Nella Milano che conta le voci valgono più di un sentito dire e quelle relative a una possibile cessione da parte di RCS dello storico giornale “La Gazzetta dello Sport” si fanno sempre più insistenti. In pole position ci sarebbe Urbano Cairo e già questa è una notizia: il presidente del Torino ha consegnato la propria strategy in consiglio d’amministrazione di RCS dove ha conquistato una poltrona grazie alla progressiva scalata che ha portato nelle tasche del manager alessandrino una quota dell’intero gruppo pari al 4,6%. Insomma, Gazzetta dello Sport è in vendita ed esiste la concreta possibilità che questa possa rappresentare, entro i prossimi 12 mesi, il nuovo clamoroso salto in avanti di Cairo Communications dopo i successi ottenuti nella gestione del canale televisivo La7.
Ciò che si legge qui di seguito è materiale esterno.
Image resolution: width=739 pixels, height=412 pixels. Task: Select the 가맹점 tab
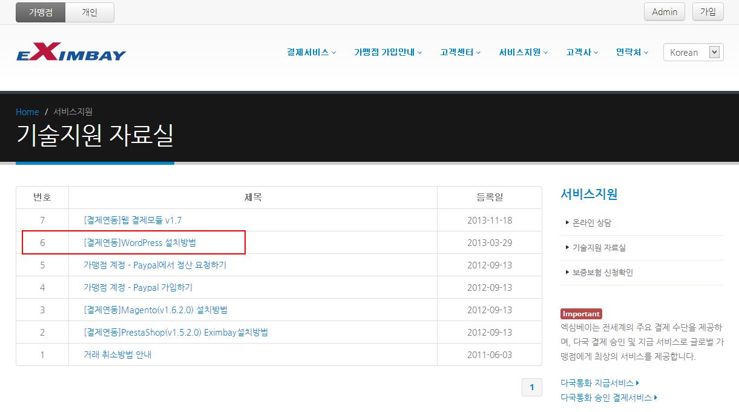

Quale sarebbe la chiave e quali i passaggi? Perché esistono anche ostacoli. Per esempio: il marchio Gazzetta dello Sport non è di proprietà RCS che quindi paga annualmente a privati la “gestione” del brand. Cairo vorrebbe mettere le mani sul pacchetto intero, e soprattutto sta diventando personaggio scomodo all’interno dei grandi poteri che conducono e dirigono il gruppo editoriale Rizzoli (il quale vive un momento non semplice, dovuto alle grandi perdite, dimostrato anche dal nuovo repentino cambio di direzione giornalistica al Corriere della Sera).

Insomma, si tratterebbe quasi di un possibile scambio di favori: Cairo fuori da RCS in cambio di un’agevolazione nella cessione in sue mani di Gazzetta. “Adesso un taglio dei costi!”, così tuonò Urbano Cairo dopo l’ultimo consiglio d’amministrazione RCS. L’esperienza con i settimanali low-cost in edicola e il controllo di una buona fetta del mercato pubblicitario rendono il presidente del Torino forse l’unico vero interessato, con in mano una strategia, alla rosea. Per cercare di risollevarne le sorti e riscrivere la storia, sfruttando meglio ancora il canale dei digital-media.